Dataset entries
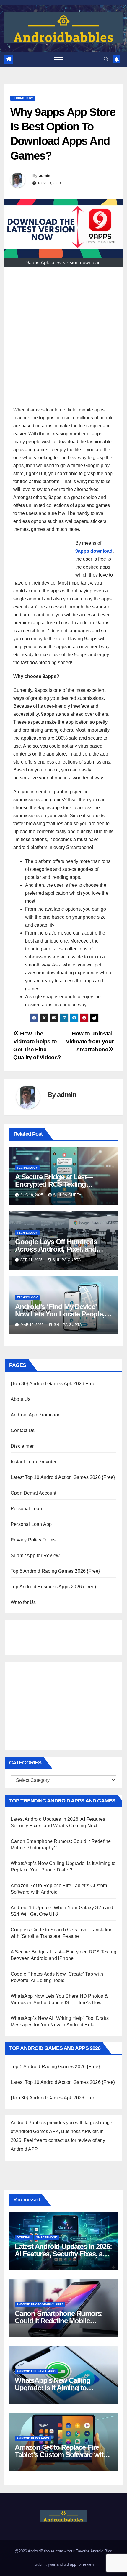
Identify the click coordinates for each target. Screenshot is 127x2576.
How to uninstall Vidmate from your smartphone (90, 1041)
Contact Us (23, 1430)
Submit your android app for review (63, 2564)
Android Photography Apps (40, 2304)
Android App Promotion (36, 1414)
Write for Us (23, 1602)
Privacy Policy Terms (33, 1539)
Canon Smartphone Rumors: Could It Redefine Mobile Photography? (59, 2320)
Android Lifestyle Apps (36, 2371)
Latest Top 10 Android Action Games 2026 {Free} (63, 1477)
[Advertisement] (63, 339)
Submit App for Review (35, 1555)
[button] (106, 59)
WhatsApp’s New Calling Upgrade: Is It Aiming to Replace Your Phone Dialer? (57, 2387)
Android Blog (101, 2551)
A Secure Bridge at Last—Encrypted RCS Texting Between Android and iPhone (60, 1184)
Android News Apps (33, 2438)
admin (45, 175)
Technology (22, 98)
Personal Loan (26, 1508)
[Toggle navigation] (58, 59)
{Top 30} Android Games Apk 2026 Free (53, 1383)
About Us (21, 1399)
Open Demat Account (33, 1492)
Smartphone (46, 2237)
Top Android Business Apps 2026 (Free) (53, 1586)
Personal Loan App (31, 1524)
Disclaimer (22, 1446)
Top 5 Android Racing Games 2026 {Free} (55, 1571)
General (24, 2237)
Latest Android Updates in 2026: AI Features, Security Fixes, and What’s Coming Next (63, 2253)
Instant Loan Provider (33, 1461)
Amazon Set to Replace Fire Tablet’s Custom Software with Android (61, 2454)
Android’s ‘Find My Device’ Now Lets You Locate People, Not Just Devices (60, 1314)
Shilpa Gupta (67, 1195)
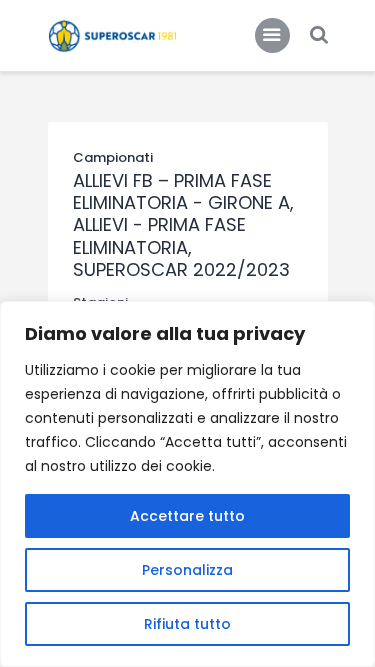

Exercise
Please return, without any change, the lines from the line containing "Open Demat Account (33, 1492)" through the last line of the entries, dropping the pictures.

Your solution
Open Demat Account (33, 1492)
Smartphone (46, 2237)
Top Android Business Apps 2026 (Free) (53, 1586)
Personal Loan App (31, 1524)
Disclaimer (22, 1446)
Top 5 Android Racing Games 2026 {Free} (55, 1571)
General (24, 2237)
Latest Android Updates in 2026: AI Features, Security Fixes, and What’s Coming Next (63, 2253)
Instant Loan Provider (33, 1461)
Amazon Set to Replace Fire Tablet’s Custom Software with Android (61, 2454)
Android’s ‘Find My Device’ Now Lets You Locate People, Not Just Devices (60, 1314)
Shilpa Gupta (67, 1195)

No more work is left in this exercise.